How to complete this task:
A verbatim copy of the line containing "தொடர்பு கொள்ள [menuitem] (929, 1004)" and all lines after it, up to and including the final line of the records, is the only acceptable output.

Material supplied:
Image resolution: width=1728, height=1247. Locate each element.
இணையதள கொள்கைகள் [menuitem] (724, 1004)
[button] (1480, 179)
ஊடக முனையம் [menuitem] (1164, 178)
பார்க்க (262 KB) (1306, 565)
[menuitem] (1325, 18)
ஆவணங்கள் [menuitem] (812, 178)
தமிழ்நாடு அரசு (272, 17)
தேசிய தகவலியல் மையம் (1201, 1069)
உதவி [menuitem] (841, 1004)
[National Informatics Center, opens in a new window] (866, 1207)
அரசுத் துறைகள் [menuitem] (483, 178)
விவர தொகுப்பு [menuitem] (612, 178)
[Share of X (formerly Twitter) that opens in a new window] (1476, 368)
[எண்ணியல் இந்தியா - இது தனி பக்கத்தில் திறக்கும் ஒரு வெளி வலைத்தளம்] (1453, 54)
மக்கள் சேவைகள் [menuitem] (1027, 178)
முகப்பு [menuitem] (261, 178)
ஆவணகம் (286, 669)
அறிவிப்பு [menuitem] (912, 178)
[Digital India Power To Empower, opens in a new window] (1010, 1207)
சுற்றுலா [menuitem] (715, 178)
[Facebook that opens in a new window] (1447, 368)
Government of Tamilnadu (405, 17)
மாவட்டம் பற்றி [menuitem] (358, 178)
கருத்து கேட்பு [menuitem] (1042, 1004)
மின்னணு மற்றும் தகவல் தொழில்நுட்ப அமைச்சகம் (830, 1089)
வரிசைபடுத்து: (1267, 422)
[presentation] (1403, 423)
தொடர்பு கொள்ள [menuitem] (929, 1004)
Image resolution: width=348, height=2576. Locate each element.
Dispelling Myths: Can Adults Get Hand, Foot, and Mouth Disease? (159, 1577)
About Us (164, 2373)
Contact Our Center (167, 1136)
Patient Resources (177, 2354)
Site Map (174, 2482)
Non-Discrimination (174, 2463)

Your solution:
தொடர்பு கொள்ள [menuitem] (929, 1004)
Image resolution: width=348, height=2576. Locate each element.
Dispelling Myths: Can Adults Get Hand, Foot, and Mouth Disease? (159, 1577)
About Us (164, 2373)
Contact Our Center (167, 1136)
Patient Resources (177, 2354)
Site Map (174, 2482)
Non-Discrimination (174, 2463)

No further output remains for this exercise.